The sad truth is that Foxconn's plants are a better work environment than many other Chinese factories. Some of the workers I spoke with said they took a job at the company's Chengdu base because it beat working in a small sweatshop with fly-by-night owners. The tales that formed the crux of American dramatist Mike Daisey's discredited monologue--meeting a 14-year-old Foxconn employee, watching an assembly-line worker with a maimed hand caress an iPad--turned out to be figments of his imagination, although media exposs in recent months have documented labor abuses at Foxconn. None of the workers I spoke to were shy in their criticisms of their workplace. There were complaints about Foxconn's reliance on interns, some of whom were ordered by their vocational institutes into factory work even though they were studying unrelated majors like tourism. Long hours and boredom were the most common grievances. This is, after all, a factory job. Others said salary deductions cut into their take-home pay far more than they had expected. A few complained about acrid chemical smells that triggered headaches, as well as failing eyesight and cramped muscles from standing for hours at a time.

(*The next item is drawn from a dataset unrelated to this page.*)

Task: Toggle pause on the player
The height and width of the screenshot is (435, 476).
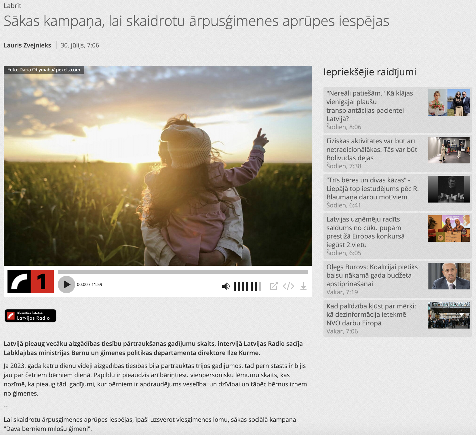Action: (66, 284)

Yet Foxconn keeps signing on new workers, even though many other companies complain of labor shortages as Chinese youth increasingly eschew factory work. (Apple runs educational programs for workers in supplier factories.) Earlier this year, Foxconn announced that it would be adding 100,000 laborers to its payroll in Zhengzhou, where Cook visited in March. Starting salaries of $260 a month were advertised. The line of job seekers reached half a mile. Even after all the criticism of Foxconn--the suicides, the industrial accidents, the punishing hours--young Chinese still want a job making Apple devices. "Our challenge is that we have to turn away good workers," says Foxconn's Woo.